= Contract Law of the People's Republic of China =

Law concerning contracts, in force from 1999–2020

The Contract Law of the People's Republic of China was a law in the People's Republic of China (PRC) that came into force on 1 October 1999, and was abolished on 1 January 2021 with the enforcement of Civil Code of the People's Republic of China. It was the main source of contract law in the PRC. The most recent version combines many parts of Chinese contract law that were previously parts of other substantive laws, and has led to increased legal uniformity. The law includes both general and specific provisions and also has the legal rules that relate to the formation, fulfilment and breach of contracts.
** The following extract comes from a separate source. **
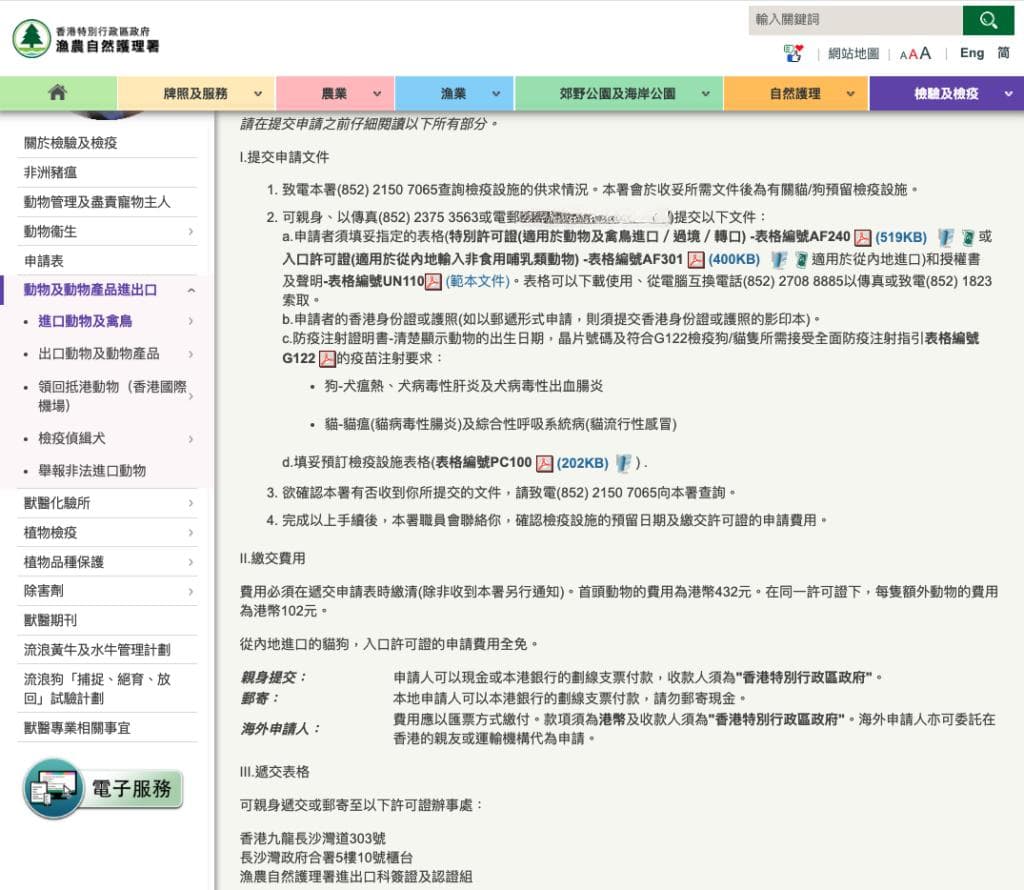Click the 電子服務 e-services banner button

tap(104, 789)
The law allows for various different types of contracts that can be entered into.

"The principles of the freedom of contract, of good faith, and of the fostering of transactions have informed and guided the formulation of the Contract Law and are embodied in many of its major provisions."

The main purpose of the law is stated in Article 1: "This Law is enacted for the purpose of protecting the legitimate rights and interests of the parties to contracts, maintaining the socio-economic order and promoting the socialist modernization."

Article 2 has the definition for a contract: "For the purpose of this Law, a contract means an agreement on the establishment, alteration or termination of a civil right-obligation relationship between natural persons, legal persons or other organizations as subjects with equal status. Agreements on establishing such personal relationships as marriage, adoption and guardianship shall be governed by the provisions of other laws."

The Contract Law contains 23 chapters and 428 articles.